Local bands and dance groups performed at the event, while many of Durham’s food trucks—including the Sausage Wagon, KoKyu and Taqueria y Pupuseria El Buen Sabor—attracted long lines. Many attendees came in costume—Mark “Thunder” Zumbach strode down the wedding aisle on stilts while wearing a top hat and tails. A consultant who moonlights as an emcee, Zumbach said that Durham’s creative community is essential to its character.
“Durham’s got a great artist community,” Zumbach said. “They don’t just show up, they bring it.”
The event’s success reflected Durham’s rapid growth, said Mayor Bill Bell.
“[Marry Durham] shows how much this city has evolved for the better,” Bell said. “If you looked at this street three or four years ago, you wouldn’t have recognized it.”
Brian Green, an accountant who donated $500 to the featured charities, said he has been watching Durham evolve for the past nine years.
“I’ve been in the Triangle for about 18 years—the first 10 of which I lived in Cary, where Durham had such a horrible rap,” he said. “I got exposed to Durham in 2002 and instantly fell in love with it, and anything I can do to improve it I will.”
A single phrase sparked the event. “Last summer [a group of friends and I] were having this conversation about how great Durham is,” Wigley said. “Someone said, ‘Well, if you love it so much, why don’t you marry it?’ And that was how it began.”
Many community leaders attended, including Duke Dean of Students Sue Wasiolek, North Carolina Central University Chancellor Charlie Nelms and Rep.

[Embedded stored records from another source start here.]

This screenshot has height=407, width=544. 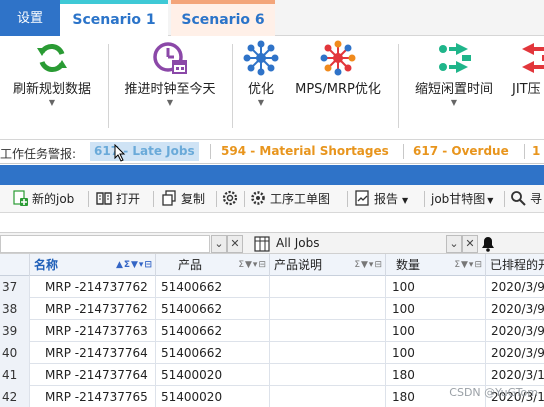 I want to click on network-multicolor-icon, so click(x=338, y=58).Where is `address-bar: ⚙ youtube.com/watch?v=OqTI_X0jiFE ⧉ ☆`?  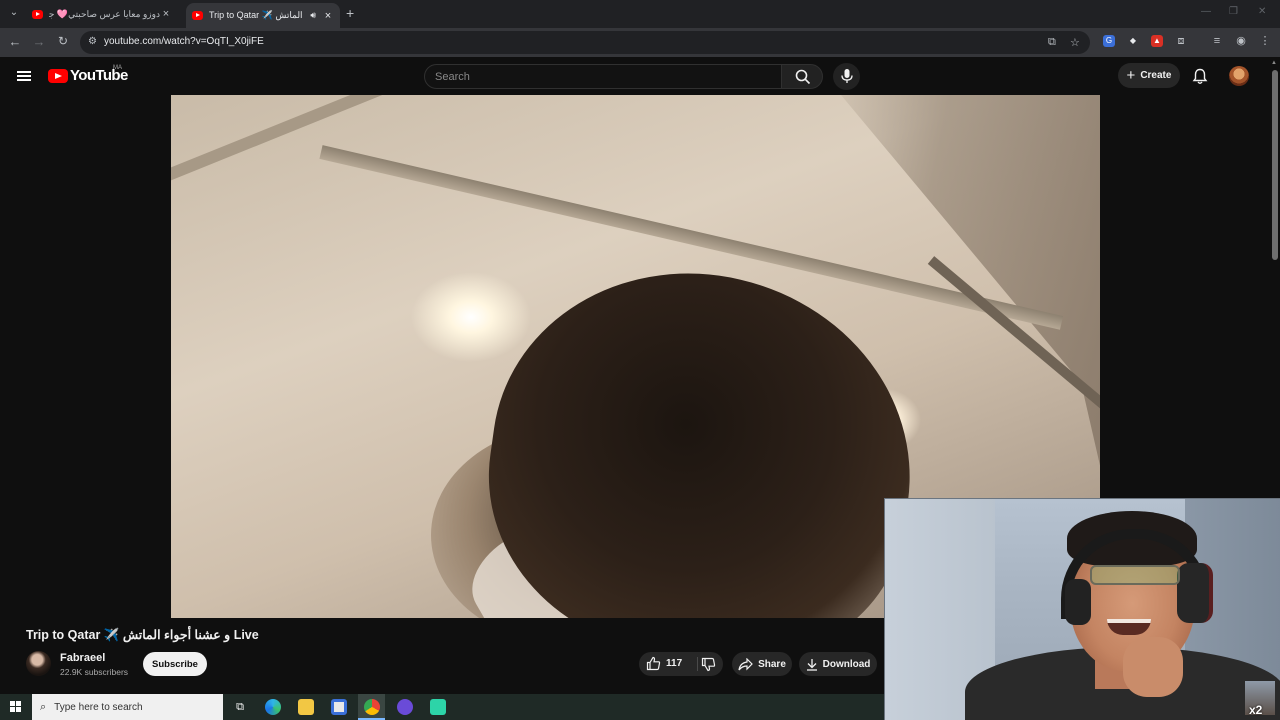 address-bar: ⚙ youtube.com/watch?v=OqTI_X0jiFE ⧉ ☆ is located at coordinates (585, 42).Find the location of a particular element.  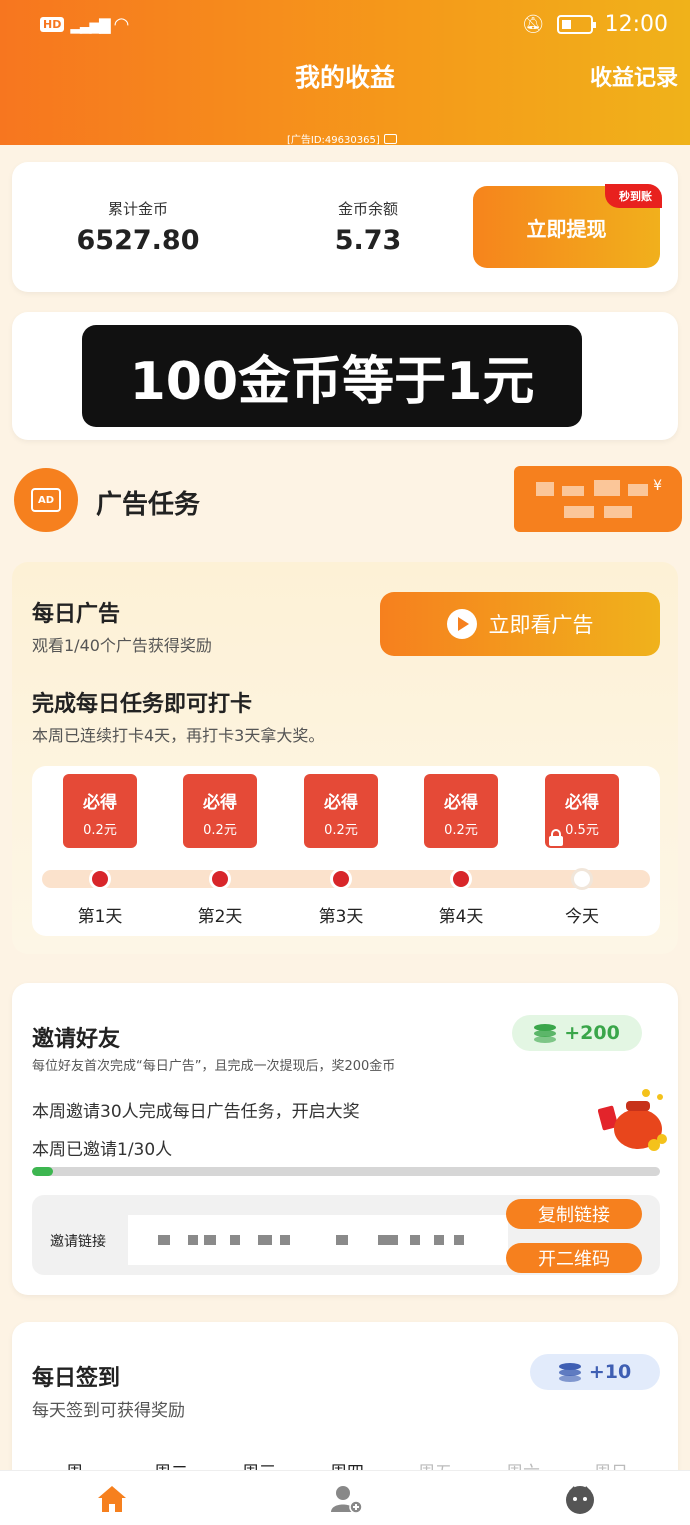

daily-ad-subtitle: 观看1/40个广告获得奖励 is located at coordinates (122, 646).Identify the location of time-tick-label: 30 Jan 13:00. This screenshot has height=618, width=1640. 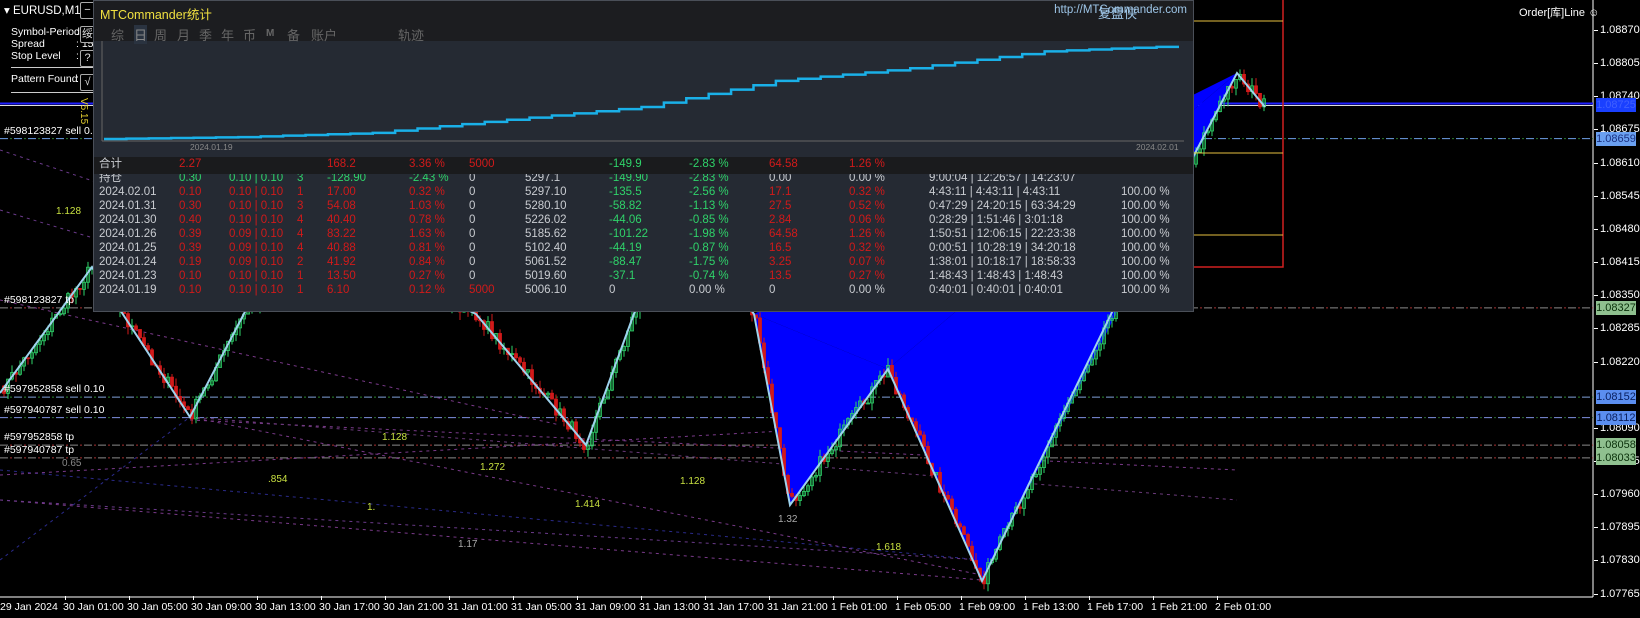
(286, 607).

David Price, D-N.C. Noting that the event challenged citizens to engage more deeply in the community, Price stressed that Duke students should also pay attention to this message.
“My daughter was a Duke student, and two of her most significant and meaningful experiences were helping out at the soup kitchen and mentoring students,” he said. “A Duke student who doesn’t take full advantage of Durham is really missing something.”
A few attendees used the faux wedding as a platform to mock the rhetoric of anti-gay rights movements. One protestor shook a placard that read, “It’s Sodom and Gomorrah, not Sodom and Steve.” Another sign declared “City-sexuals are an abomination.”
The protestors seemingly represented the themes of the festival and maybe of Durham itself—an enduring passion for community and a taste for absurdity.